Launchpad automation

Launchpad got a feature called recipes, which combines one or more bzr branches and automatically makes a source package whenever one of the source packages change. The source package is then uploaded to a ppa, which builds a binary package from the source package.

What is then the result of all this well-oiled machinery? That every day, you have the latest sound driver which is ready for you to install and use to see if it fixes your sound issues – and because it’s packaged as a normal Debian package, uninstallation is easy in case it does not work. We have had this up and running for the Intel HDA driver for several years now, and it’s been useful for both Canonical and the Ubuntu community.

Details

That’s the birds-eye overview. In practice, things are a bit more complicated. Get ready for the mandatory boxes-and-arrows picture:

hda-build-flow2

Preparing for import

Our main source is the master branch of sound.git, maintained by Takashi Iwai. However, Launchpad does not yet support git in recipe builds, therefore, a machine somewhere in the cloud runs a preparation script. This script checks the git branch for updates every hour and if there is one, starts with filtering out the “sound” directory (this is a simple optimization, because kernel trees are huge). The result is added to a bzr branch.

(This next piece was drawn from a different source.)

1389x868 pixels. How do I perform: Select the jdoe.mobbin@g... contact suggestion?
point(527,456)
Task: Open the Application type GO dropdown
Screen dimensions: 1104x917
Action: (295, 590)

Actually this cloud machine does one more thing, but it’s more of a bonus: it runs some hda-emu based testing. Hda-emu is a tool for emulating an HD-audio codec, and takes alsa-info as input. So, we contributed a lot of alsa-infos from machines Canonical enable to the upstream hda-emu repository, along with some scripts to run some emulation tests on all of them. So, in case something breaks, we get an early warning, before the code reaches more people. The most common case for the test to break however is not an actual bug, but that the hda-emu tool needs updating to handle changes in the kernel driver. Therefore, the script is not stopped when this happens, it just puts a warning message in the bzr commit log.

The cloud machine runs a bzr server, which Launchpad then checks a few times per day for updates, and imports changes into a Launchpad hosted mirror branch.

Making a DKMS package

As our launchpad recipe detects that the bzr branch has changed, it re-runs the recipe. The recipe is quite simple – it only copies files from different branches into some directory, creates a source package out of the result, and uploads that package to a PPA. That’s where we combine the upstream source with our DKMS configuration. There is some scripting involved to e g figure out the names of the built kernel modules – if you’re making your own DKMS package, it will probably be easier to write that file by hand.

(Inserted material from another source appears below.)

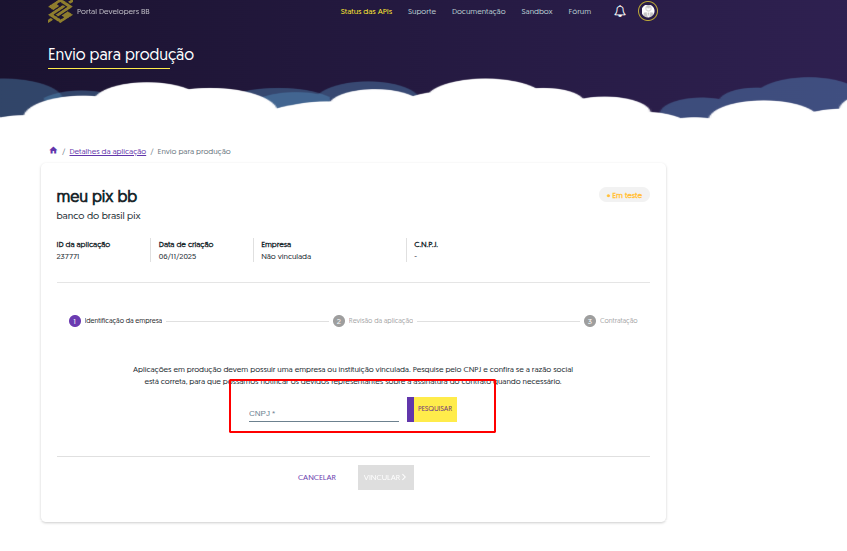Select step 1 circle Identificação da empresa

pyautogui.click(x=74, y=321)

Unfortunately, compiling a new driver on an older kernel can be challenging, when the driver starts relying on features only present in the new kernel. Therefore, we regularly need to manually add patches to the new driver to make it compile on the older kernel.

Launchpad build

This part is just like any other build on a Launchpad PPA – it takes a source package and builds a binary package. This is where the backport patches actually get applied to the source. Please note that even though this is a binary package, what’s inside the package is not compiled binaries, it’s the source code for the driver. This is because the final compilation occurs on the end user machine.

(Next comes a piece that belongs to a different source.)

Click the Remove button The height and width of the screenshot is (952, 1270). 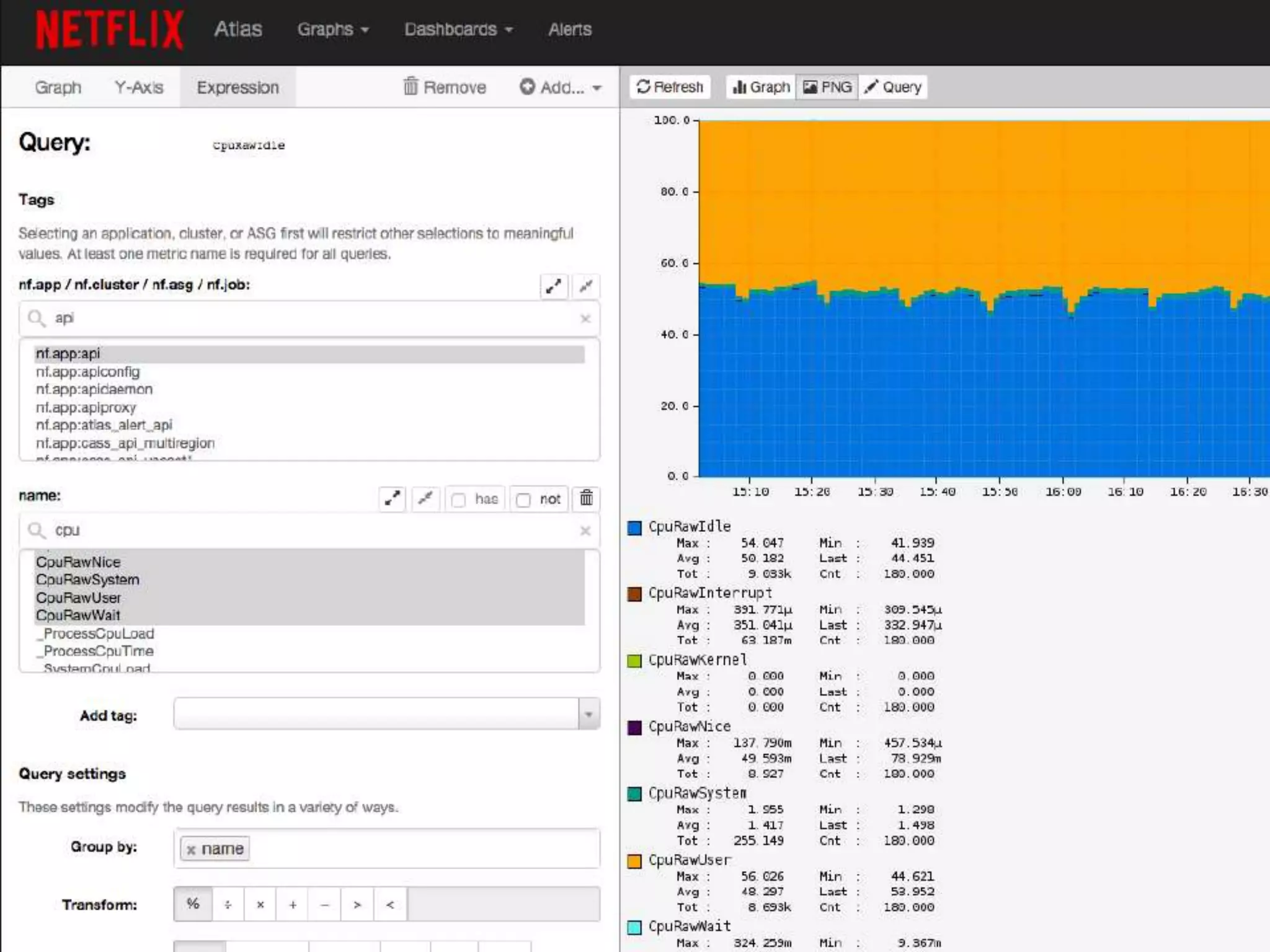point(445,87)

(A funny quirk: when DKMS is invoked, it creates a .deb file by itself, but for some reason Launchpad wouldn’t accept this .deb file. I never really figured out why, but instead worked around it by manually unpacking DKMS’s .deb, then repacking it again using low-level dpkg-gencontrol and dpkg-deb tools.)

The binary package is then published in the PPA, downloaded/copied by the end user to his/her machine, and installed just like any other Debian package.

On the end user machine

The final step; where the driver source is combined with a standard Ubuntu kernel, is done on the end user’s machine. DKMS itself installs triggers on the end user machine that will be called every time a new kernel is installed, upgraded or removed.

On installation of a new kernel, DKMS will verify that the relevant kernel header package is also installed, then use these headers to recompile all installed DKMS binary packages against the new kernel. The resulting files are copied into /lib/modules/<kernel>/updates/dkms. On installation of a new DKMS binary package, the default is to recompile the new package against the latest kernel and the currently running kernel.

DKMS also runs depmod to ensure the kernel will pick up the newly compiled modules.

Final remarks

There are some caveats which might be worth mentioning.

First, if you combine the regular Ubuntu kernel (with security updates) with a DKMS driver, you will get security updates for the entire kernel except that specific driver, so in theory, you could be left with a security issue if the vulnerability is in the specific driver you use DKMS for. However, in practice the vast majority of security bugs are userspace facing code, rather than deep down in hardware specific drivers.

Second, on every Ubuntu kernel released there is a potential risk for breakage, e g, if the DKMS driver calls a function in the kernel and that function changes its signature, then the DKMS driver will fail to compile and install on the new kernel. Or even worse, the function changes behavior without changing signature, so that the DKMS driver will compile just fine, but break in some way when the driver runs. All I can say about that is that, to my knowledge, if this can happen then it happens very rarely – I’ve never seen it cause any problems in practice.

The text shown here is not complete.